Can’t believe my woman

Leavin on that train

Blow your whistle, captain

All my dreams in vain

—and then he dives, Cooperhawk, into the black water.

When he wakes his mouth is full of ashes and he is looking into the bottomless black holes in the eyes of the old man on the shelf across from him. The old man is the color of what they pulled out of Coop’s ears, with long twigs for arms and legs, body withered like a persimmon been left on the ground so long even the bugs don’t want it and with a look on his face that is no more solid, no more really here, than smoke.

“You and me, brother,” Coop says softly to the old Chinese man. “We been there, aint we?”

The old man stares toward him but not really at him, his eyes all black pupil, his mouth only inches from the pipe gripped feebly in his bony hand. Coop smiles at him. Coop loves him.
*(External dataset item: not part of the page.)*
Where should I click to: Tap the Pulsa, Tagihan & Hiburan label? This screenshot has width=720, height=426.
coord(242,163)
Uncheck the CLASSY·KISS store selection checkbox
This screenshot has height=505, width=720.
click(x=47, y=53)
“Only difference is,” he says, “you aint comin back.”

OUR MAN IN PAMPANGA

It is not, at this juncture, the sort of conflict the Correspondent cares to report on. The indigenous forces remain maddeningly elusive, assembling in number as if to make a counterattack, then melting away so rapidly that the engagement is barely worth giving a name to. Diligent as his fellows in the ink trade have been to inflate the skirmishes at San this or Santa that into something newsworthy, the countryside north and south of the capital remains infested with communities never to be immortalized in military history. And then the deuced luck of his diminutive, hastily purchased mare perishing beneath him on the way to the Zapote Bridge. Even Creelman of the
Journal
, recovered from his blooding at El Caney and screwed to Colonel Funston’s hip all these months, was there for the festivities, the signalmen obliging him by steadily unrolling their spools of wire behind the heat-addled column so he might telegraph his despatch immediately upon the taking of Bacoor. And Creelman is not the most insufferable of the lot. The Correspondent had hopes that with Crane
hors de combat
and Dick Davis chasing the Boers there would be a clearer field in this pestilent backwater in which to distinguish oneself, but his competitors, toiling for periodicals of greater circulation than his own, are free to spend money like fresh air to corrupt the cablemen and thus beat him onto the wire even when his report is on their desks hours earlier.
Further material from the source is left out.